- What to produce -
What you need to produce from the material below is an exact transcription of the lines from the one with "You are a GUI" through the one with "Fluida (378, 1357)", both included, and no other line.

- Exercise material -

◆ ◆ ◆ ◆ ◆

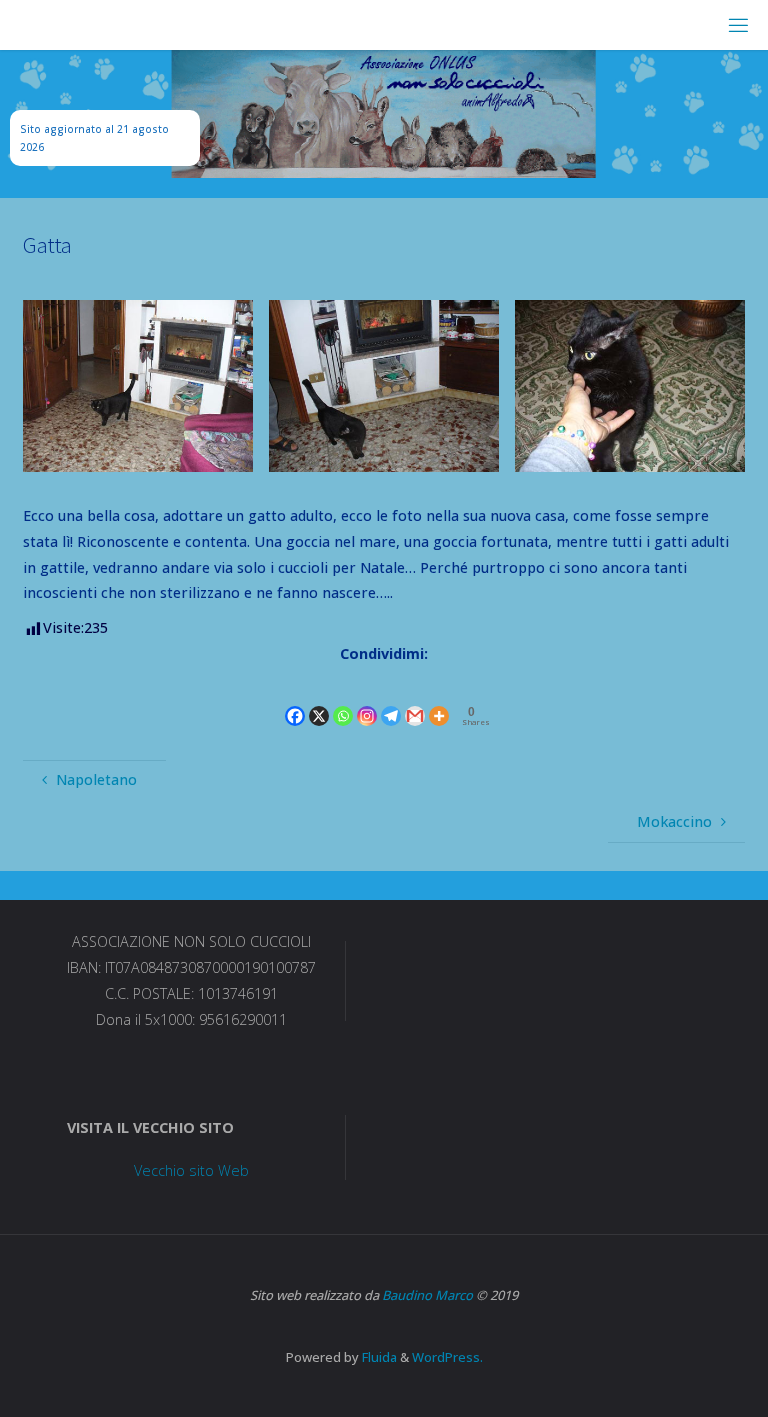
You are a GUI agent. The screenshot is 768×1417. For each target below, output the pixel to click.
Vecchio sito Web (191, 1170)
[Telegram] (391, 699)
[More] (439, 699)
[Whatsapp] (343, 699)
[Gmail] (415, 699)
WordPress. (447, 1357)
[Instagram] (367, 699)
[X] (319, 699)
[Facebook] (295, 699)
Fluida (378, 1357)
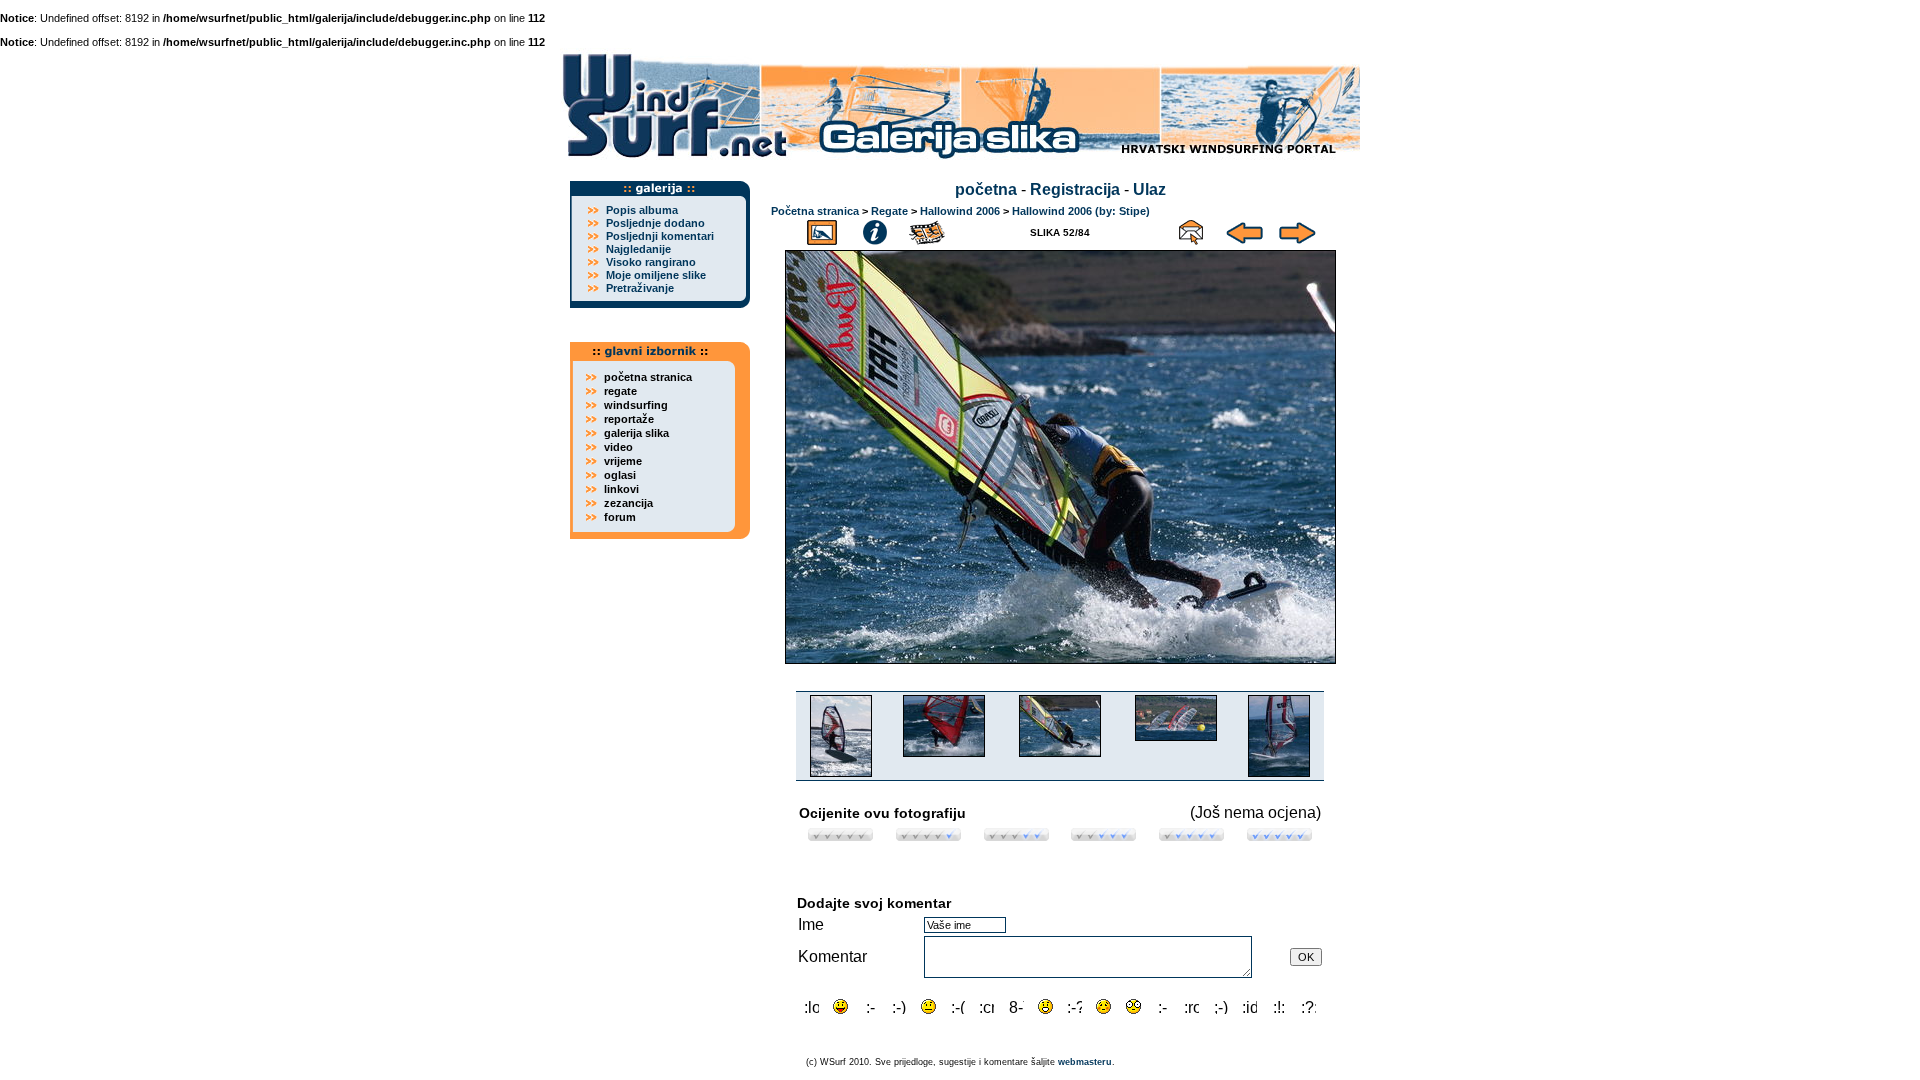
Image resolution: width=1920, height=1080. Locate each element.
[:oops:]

◆ ◆ ◆ ◆ ◆

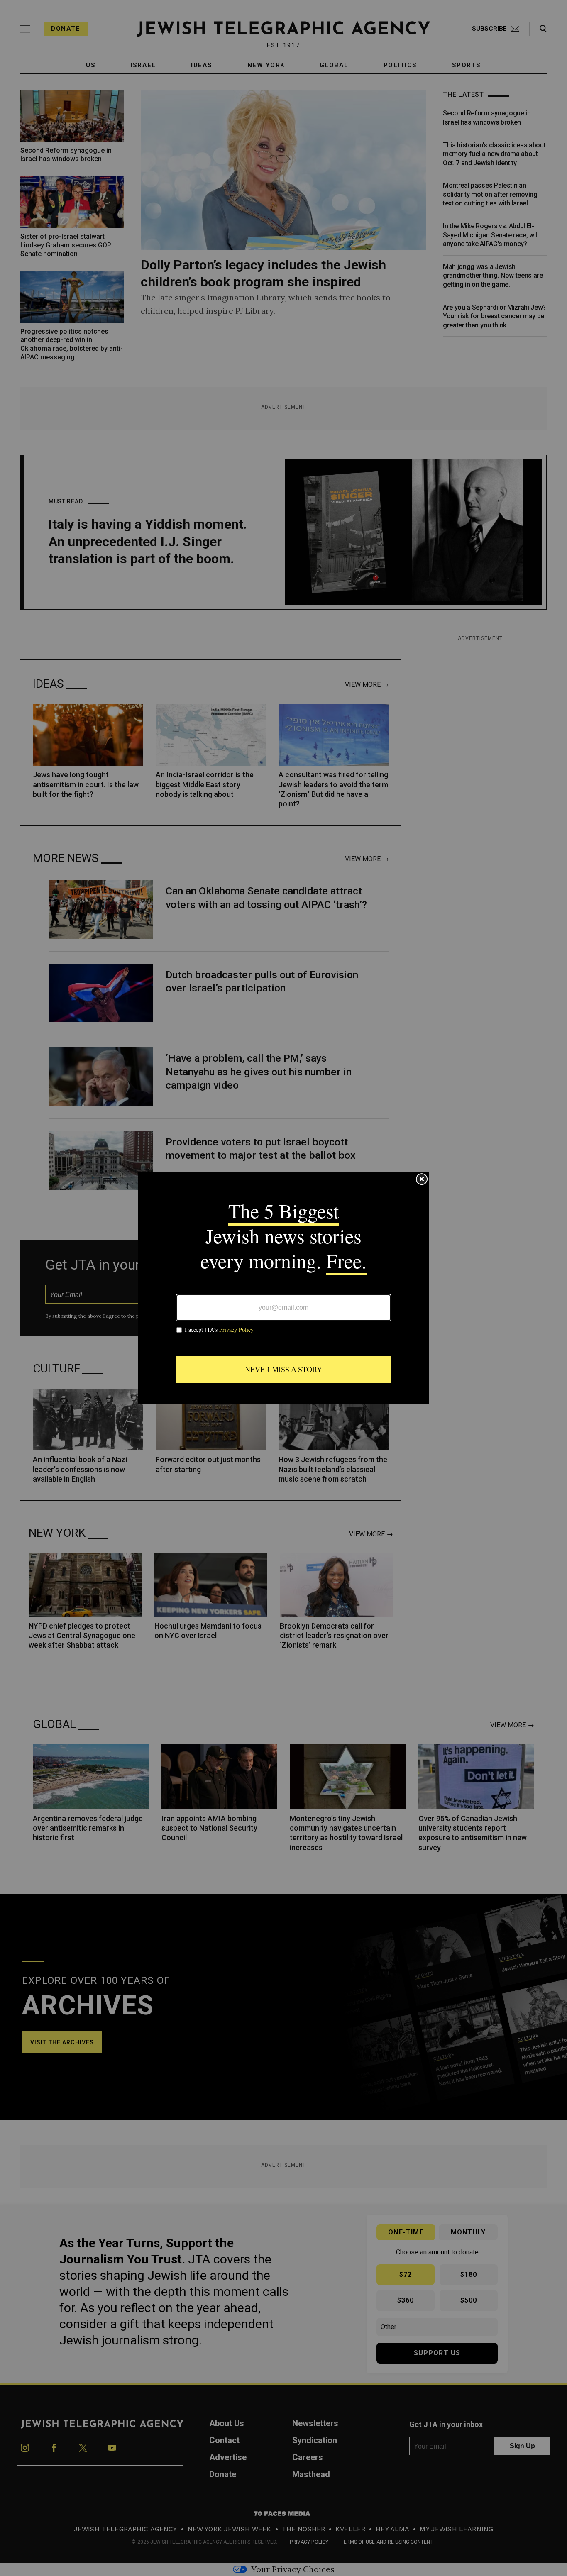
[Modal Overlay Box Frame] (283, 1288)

◆ ◆ ◆ ◆ ◆

- Task result -
You are a GUI agent. The screenshot is 768×1417. For each target below, output the pixel to click.
Vecchio sito Web (191, 1170)
[Telegram] (391, 699)
[More] (439, 699)
[Whatsapp] (343, 699)
[Gmail] (415, 699)
WordPress. (447, 1357)
[Instagram] (367, 699)
[X] (319, 699)
[Facebook] (295, 699)
Fluida (378, 1357)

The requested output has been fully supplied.